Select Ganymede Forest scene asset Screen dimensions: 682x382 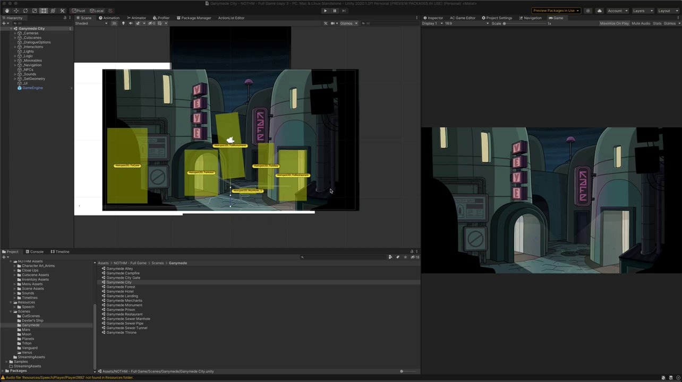click(x=121, y=287)

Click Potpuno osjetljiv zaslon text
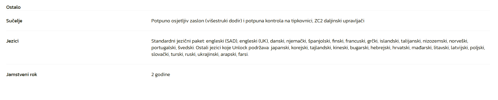pyautogui.click(x=177, y=21)
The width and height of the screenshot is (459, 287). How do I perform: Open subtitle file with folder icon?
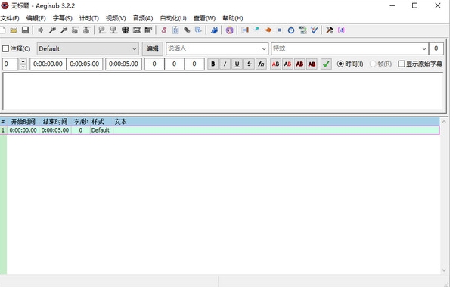click(x=14, y=30)
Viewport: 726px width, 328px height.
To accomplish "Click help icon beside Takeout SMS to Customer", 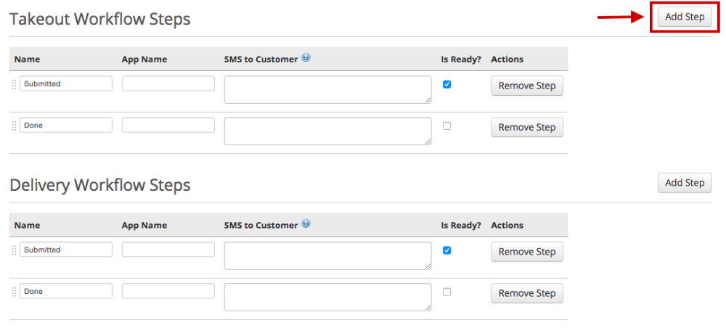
- - -
Copy out the rows above, starting with the line that contains "Viewport: 726px width, 328px height." and continuing through the end of the rows, both ends included. Leave the pictures out of your answer.

The answer >>
Viewport: 726px width, 328px height.
To accomplish "Click help icon beside Takeout SMS to Customer", 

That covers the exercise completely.